1.1 The Purpose of Accounting


2026 Syllabus Objectives

By the end of this subtopic, you should be able to:

  1. Understand and explain the difference between book-keeping and accounting.
  2. State the purposes of measuring business profit and loss.
  3. Explain the role of accounting in providing information for monitoring progress and decision-making.

1. Book-Keeping vs. Accounting

What is Book-Keeping?

Book-keeping is the process of carefully recording every single financial transaction a business makes, day by day. Think of it like keeping a very detailed diary — but instead of personal events, you are writing down every time money comes in or goes out of the business.
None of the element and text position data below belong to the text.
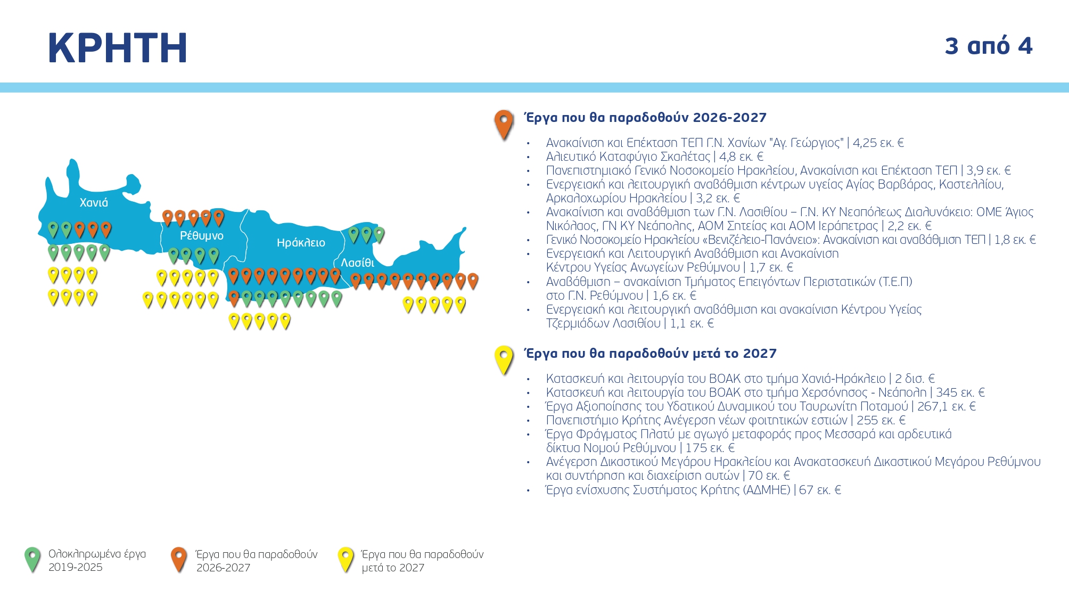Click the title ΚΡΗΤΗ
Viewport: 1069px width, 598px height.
(x=118, y=48)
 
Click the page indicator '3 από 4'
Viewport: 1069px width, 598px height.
(x=988, y=46)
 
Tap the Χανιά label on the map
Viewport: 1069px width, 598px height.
(x=94, y=203)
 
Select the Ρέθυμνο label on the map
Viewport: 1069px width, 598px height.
(x=201, y=235)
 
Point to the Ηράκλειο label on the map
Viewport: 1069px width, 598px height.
(x=301, y=243)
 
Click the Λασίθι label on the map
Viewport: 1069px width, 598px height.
(x=357, y=263)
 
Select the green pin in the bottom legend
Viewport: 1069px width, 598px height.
(x=32, y=559)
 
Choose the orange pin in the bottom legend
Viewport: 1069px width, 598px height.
(x=179, y=559)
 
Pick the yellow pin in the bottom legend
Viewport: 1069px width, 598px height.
(x=346, y=559)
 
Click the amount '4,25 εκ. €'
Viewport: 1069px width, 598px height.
(x=878, y=143)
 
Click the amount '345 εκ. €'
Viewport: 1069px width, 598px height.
(x=960, y=392)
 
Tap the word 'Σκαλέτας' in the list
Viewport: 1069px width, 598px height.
(x=685, y=157)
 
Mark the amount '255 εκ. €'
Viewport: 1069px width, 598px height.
(x=881, y=420)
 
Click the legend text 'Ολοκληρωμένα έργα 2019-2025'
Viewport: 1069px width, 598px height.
(x=97, y=560)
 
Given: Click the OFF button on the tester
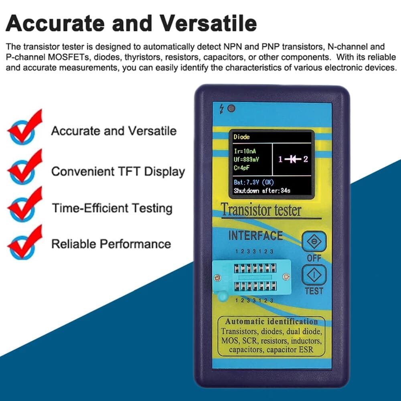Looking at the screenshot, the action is [314, 241].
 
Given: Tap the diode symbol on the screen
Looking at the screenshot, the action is [293, 160].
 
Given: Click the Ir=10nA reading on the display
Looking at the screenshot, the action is [245, 151].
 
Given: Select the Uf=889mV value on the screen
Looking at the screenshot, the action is [246, 160].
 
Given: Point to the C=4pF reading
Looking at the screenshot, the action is [242, 168].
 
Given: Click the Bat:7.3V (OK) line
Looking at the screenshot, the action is [254, 182].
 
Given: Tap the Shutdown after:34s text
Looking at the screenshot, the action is [262, 191].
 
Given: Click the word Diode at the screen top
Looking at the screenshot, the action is [241, 137].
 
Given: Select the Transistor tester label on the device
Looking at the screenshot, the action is [261, 210].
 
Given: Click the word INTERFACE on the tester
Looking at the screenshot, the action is [255, 235].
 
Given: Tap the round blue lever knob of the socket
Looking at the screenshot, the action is [223, 296].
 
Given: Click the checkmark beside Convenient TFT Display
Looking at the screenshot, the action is [25, 167].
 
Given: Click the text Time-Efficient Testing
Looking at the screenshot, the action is [112, 208].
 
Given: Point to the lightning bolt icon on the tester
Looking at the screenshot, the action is [221, 109].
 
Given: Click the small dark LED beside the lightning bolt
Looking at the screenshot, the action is [231, 108].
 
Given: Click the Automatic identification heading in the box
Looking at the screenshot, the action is [271, 322].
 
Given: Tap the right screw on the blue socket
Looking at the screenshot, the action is [286, 276].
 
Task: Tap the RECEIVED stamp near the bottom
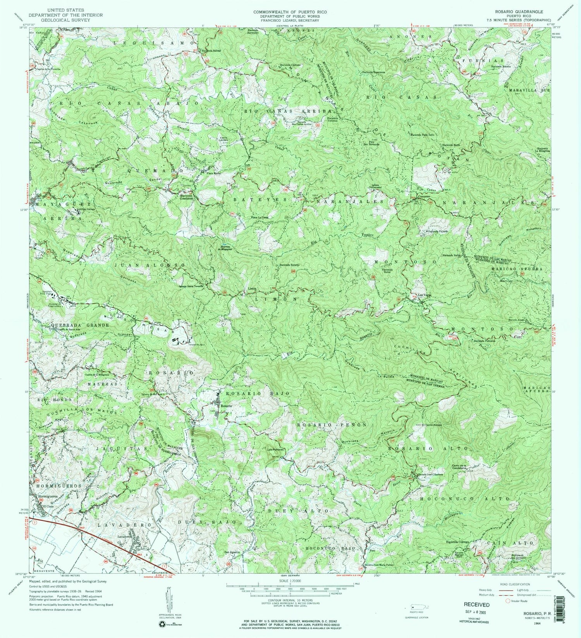[x=477, y=604]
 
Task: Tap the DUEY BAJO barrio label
[x=207, y=522]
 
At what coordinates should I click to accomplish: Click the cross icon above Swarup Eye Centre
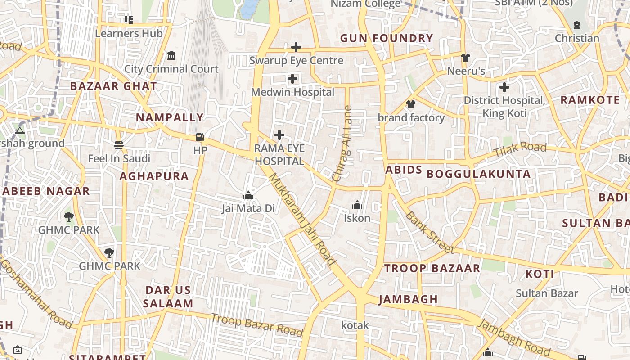[x=296, y=47]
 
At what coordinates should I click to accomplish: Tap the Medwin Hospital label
[x=292, y=92]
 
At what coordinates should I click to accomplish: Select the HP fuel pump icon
[x=200, y=137]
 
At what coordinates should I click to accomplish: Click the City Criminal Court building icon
[x=171, y=55]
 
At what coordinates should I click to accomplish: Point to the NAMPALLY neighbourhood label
[x=170, y=117]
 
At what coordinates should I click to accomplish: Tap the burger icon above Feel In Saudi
[x=119, y=145]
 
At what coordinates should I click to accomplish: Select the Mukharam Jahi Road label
[x=302, y=219]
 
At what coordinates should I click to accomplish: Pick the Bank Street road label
[x=429, y=232]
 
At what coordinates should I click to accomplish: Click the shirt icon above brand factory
[x=410, y=104]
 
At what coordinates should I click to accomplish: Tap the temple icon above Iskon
[x=357, y=205]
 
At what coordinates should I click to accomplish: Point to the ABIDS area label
[x=404, y=170]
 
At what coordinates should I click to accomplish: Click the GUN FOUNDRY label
[x=387, y=38]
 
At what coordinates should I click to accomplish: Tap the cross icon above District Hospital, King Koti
[x=504, y=87]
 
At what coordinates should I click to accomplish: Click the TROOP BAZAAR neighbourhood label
[x=432, y=268]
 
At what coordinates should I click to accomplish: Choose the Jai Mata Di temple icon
[x=248, y=195]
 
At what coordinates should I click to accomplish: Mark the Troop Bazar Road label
[x=257, y=325]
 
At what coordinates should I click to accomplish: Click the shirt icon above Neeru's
[x=465, y=57]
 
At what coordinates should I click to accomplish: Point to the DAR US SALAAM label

  • Every business, no matter how tiny, must record every financial transaction.
  • If records are not kept, important information can be forgotten or missed, which can cause serious problems for the business.
  • The person who does this job is called a book-keeper.
  • Book-keepers use a system called double entry book-keeping to record transactions. This system ensures that every transaction is recorded in at least two places, keeping records accurate and balanced.
  • Book-keepers work with business documents every single day — things like receipts, invoices (bills), cheques, and bank statements.

What is Accounting?

Accounting is the next step after book-keeping. It takes the detailed records the book-keeper has created and uses them to:

  • Prepare financial statements (formal reports about the business's money situation).
  • Provide useful information to the owner and managers so they can understand how the business is doing.
  • Help with decision-making — deciding what to do next to improve the business.

The person who does accounting is called an accountant. Accountants are mainly responsible for managing, updating, and reporting the business's accounts.

The Key Difference

Book-KeepingAccounting
What it doesRecords day-to-day financial transactionsUses those records to prepare reports and support decisions
When it happensEvery single dayPeriodically (e.g. once a year)
Who does itBook-keeperAccountant
Main outputDetailed transaction recordsFinancial statements

Simple way to remember it: Book-keeping is collecting and recording the raw financial data. Accounting is using that data to understand the business and plan for the future.